If a line below includes the string "thumbnail", copy it.

[Collected data]
▼
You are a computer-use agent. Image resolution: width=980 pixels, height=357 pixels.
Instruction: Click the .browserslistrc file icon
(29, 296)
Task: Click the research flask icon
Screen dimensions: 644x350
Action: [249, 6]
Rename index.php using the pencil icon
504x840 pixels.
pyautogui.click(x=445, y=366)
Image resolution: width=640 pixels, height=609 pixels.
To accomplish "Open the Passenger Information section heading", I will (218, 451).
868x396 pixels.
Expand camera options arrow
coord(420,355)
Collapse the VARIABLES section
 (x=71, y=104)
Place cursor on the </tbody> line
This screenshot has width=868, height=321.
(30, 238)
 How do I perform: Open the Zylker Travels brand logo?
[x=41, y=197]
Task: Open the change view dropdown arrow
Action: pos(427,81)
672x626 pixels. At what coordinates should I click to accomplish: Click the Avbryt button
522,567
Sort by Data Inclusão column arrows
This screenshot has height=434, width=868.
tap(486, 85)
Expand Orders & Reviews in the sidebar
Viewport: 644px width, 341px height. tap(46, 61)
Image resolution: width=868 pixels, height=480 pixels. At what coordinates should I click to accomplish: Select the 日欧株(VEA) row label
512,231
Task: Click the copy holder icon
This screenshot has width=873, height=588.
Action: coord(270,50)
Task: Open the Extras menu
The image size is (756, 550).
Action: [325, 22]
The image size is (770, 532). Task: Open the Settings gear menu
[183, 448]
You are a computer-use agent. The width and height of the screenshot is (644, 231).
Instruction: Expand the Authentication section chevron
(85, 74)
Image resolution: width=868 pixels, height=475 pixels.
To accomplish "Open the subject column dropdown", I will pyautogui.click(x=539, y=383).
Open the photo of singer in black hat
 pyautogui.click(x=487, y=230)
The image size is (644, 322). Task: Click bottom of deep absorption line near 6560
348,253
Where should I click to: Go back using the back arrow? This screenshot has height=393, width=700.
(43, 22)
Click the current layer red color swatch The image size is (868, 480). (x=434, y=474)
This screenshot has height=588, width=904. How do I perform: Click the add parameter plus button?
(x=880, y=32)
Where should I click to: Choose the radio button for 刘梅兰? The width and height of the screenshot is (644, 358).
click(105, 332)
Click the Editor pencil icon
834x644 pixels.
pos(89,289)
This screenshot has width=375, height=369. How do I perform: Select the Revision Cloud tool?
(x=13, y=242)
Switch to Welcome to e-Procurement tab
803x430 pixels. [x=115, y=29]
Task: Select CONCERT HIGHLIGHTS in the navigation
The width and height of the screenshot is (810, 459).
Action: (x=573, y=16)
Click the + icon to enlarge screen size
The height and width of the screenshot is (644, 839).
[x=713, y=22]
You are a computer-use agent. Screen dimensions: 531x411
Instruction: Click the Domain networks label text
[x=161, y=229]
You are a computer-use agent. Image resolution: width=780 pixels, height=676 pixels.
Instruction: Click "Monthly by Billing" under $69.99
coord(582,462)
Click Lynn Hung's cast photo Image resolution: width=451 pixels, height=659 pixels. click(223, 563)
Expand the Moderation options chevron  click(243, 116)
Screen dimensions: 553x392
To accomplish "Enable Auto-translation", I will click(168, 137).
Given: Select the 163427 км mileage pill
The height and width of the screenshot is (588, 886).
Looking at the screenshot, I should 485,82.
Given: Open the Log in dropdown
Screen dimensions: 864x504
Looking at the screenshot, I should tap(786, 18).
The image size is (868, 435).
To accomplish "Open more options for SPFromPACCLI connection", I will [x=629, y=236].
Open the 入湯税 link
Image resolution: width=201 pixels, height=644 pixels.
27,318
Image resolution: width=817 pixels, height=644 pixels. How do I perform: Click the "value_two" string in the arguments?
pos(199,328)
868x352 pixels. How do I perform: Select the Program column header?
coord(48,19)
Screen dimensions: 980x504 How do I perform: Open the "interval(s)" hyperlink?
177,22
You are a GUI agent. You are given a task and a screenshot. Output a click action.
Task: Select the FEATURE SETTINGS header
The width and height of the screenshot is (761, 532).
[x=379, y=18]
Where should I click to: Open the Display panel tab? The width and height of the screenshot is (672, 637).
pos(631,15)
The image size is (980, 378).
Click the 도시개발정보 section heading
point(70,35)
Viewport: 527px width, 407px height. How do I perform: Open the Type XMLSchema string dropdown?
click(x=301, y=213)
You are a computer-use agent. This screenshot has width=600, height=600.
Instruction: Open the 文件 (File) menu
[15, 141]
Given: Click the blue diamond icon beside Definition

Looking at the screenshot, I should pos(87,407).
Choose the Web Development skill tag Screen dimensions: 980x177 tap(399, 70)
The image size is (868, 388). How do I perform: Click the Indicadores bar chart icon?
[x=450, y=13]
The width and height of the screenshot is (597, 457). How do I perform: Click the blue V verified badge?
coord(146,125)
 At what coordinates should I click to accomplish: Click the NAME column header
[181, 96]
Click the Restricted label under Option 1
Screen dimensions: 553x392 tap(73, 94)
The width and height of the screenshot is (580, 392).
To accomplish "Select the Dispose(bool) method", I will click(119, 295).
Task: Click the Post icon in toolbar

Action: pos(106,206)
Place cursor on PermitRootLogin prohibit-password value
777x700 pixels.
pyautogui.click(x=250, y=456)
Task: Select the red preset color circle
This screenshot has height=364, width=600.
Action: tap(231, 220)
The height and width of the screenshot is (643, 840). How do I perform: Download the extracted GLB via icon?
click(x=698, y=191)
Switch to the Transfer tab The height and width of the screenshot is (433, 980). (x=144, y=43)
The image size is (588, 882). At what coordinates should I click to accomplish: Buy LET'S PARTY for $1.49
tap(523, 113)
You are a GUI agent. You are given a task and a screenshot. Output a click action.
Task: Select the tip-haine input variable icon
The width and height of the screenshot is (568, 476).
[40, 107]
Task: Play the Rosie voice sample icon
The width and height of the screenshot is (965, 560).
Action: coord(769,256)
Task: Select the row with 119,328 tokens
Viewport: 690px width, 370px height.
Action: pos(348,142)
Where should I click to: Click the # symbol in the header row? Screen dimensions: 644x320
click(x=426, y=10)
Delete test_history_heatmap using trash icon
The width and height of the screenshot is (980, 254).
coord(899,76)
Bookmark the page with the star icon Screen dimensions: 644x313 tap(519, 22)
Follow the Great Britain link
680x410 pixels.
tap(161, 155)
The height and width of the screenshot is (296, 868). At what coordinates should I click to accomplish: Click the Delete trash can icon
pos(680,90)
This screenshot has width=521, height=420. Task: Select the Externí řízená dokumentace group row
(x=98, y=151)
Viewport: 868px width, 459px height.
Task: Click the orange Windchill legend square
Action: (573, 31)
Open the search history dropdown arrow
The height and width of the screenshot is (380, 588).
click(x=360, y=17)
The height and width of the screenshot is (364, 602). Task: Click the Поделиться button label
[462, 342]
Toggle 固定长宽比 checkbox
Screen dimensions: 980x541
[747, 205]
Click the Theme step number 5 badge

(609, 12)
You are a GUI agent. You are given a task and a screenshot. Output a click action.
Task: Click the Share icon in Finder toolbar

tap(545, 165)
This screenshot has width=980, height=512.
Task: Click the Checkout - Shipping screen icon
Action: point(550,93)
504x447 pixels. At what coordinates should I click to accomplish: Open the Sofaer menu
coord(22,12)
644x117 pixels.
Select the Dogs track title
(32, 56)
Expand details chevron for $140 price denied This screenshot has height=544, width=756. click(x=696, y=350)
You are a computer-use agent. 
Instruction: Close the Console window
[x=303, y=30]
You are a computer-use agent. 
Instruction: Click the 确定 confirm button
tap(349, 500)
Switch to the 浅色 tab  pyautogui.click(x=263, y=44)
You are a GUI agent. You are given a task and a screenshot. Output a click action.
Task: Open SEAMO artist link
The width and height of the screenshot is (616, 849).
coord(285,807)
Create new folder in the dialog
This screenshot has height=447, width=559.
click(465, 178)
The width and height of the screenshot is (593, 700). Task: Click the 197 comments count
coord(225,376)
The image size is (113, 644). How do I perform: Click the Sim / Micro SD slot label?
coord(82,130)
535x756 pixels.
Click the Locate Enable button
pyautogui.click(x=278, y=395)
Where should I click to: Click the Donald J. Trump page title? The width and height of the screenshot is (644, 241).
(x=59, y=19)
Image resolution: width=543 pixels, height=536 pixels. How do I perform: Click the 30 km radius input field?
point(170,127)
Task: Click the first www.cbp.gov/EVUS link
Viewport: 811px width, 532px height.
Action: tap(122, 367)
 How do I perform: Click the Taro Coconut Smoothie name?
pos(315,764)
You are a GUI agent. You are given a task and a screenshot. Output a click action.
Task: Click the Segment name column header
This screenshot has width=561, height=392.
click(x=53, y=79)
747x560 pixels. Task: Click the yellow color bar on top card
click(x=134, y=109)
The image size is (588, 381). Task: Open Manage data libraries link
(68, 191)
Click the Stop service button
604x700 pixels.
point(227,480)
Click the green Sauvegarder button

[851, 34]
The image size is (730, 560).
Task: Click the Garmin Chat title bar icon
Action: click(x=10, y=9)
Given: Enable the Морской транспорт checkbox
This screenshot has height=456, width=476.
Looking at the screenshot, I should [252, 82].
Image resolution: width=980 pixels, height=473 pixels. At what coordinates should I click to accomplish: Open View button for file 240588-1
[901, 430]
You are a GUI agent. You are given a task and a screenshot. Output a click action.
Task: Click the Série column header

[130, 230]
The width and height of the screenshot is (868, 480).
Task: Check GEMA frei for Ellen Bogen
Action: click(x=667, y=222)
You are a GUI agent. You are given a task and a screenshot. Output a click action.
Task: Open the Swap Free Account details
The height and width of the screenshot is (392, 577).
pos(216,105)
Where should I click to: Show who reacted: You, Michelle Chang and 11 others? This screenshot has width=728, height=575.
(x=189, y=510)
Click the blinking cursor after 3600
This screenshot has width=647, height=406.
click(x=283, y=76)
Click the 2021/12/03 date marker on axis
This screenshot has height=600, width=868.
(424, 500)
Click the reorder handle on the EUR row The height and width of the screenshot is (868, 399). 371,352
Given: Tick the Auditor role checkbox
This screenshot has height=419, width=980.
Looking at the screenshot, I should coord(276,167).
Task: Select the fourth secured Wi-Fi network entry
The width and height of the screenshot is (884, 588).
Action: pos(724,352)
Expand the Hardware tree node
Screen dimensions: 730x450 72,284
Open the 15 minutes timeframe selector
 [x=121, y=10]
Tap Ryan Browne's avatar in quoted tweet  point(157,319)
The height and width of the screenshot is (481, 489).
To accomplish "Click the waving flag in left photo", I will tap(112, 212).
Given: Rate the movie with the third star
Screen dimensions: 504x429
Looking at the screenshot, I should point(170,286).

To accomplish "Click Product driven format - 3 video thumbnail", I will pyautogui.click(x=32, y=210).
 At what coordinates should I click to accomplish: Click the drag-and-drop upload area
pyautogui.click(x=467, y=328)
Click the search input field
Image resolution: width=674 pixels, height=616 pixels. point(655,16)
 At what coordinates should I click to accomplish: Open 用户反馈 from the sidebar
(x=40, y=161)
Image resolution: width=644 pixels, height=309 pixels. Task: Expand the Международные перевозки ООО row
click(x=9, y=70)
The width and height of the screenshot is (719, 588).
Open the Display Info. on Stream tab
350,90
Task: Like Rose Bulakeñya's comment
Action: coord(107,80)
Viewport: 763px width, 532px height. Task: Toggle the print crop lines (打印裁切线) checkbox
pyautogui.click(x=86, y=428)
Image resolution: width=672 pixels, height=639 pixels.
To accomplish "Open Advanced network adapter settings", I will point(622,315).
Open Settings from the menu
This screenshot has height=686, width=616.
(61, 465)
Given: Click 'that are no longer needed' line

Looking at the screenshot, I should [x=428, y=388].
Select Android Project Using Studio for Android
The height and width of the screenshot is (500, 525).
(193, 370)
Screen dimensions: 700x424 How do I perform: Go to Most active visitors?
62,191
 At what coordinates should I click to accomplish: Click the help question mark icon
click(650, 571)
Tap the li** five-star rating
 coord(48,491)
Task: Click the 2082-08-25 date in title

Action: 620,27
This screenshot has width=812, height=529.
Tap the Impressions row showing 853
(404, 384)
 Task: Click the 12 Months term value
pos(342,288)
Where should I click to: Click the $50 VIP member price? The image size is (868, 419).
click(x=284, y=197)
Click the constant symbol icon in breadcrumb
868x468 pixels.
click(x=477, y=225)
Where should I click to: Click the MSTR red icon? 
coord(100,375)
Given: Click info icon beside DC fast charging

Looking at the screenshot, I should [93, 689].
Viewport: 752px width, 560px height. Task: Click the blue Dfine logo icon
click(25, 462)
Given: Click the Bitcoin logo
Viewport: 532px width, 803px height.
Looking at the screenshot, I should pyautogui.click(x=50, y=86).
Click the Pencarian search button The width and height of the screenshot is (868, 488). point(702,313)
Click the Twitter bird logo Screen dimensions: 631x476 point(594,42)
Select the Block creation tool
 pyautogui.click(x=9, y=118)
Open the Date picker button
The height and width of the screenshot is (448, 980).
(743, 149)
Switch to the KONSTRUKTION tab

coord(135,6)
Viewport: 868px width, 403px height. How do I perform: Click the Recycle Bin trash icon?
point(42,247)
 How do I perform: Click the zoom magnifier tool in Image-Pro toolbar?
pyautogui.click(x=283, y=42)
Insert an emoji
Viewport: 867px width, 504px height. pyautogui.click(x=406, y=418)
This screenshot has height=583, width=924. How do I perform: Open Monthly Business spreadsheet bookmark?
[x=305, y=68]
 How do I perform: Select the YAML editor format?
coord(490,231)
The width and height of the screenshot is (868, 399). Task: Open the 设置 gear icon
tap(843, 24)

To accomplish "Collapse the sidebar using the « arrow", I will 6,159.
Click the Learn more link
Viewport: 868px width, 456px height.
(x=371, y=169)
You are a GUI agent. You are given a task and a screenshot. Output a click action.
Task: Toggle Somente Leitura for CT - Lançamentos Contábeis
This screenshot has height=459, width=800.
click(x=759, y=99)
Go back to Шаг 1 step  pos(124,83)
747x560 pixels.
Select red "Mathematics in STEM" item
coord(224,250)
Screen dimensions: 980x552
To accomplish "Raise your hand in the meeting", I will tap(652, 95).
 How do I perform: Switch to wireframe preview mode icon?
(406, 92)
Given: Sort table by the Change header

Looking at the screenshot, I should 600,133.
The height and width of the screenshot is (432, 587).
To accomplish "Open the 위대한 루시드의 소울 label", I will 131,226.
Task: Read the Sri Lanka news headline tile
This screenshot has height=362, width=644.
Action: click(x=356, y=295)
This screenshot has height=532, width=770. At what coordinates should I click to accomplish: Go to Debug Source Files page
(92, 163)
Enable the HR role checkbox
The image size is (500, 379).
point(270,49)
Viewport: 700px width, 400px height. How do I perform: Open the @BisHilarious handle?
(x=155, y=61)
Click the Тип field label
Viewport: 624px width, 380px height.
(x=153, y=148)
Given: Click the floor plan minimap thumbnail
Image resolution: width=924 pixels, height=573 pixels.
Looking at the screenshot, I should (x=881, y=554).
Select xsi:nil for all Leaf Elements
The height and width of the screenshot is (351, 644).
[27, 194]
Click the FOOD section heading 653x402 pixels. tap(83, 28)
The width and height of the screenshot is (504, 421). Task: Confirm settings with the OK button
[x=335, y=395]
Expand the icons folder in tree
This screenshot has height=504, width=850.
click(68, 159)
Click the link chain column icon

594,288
▲
Solution below:
To accomplish "Click Product driven format - 3 video thumbnail", I will pyautogui.click(x=32, y=210).
Given: Click the floor plan minimap thumbnail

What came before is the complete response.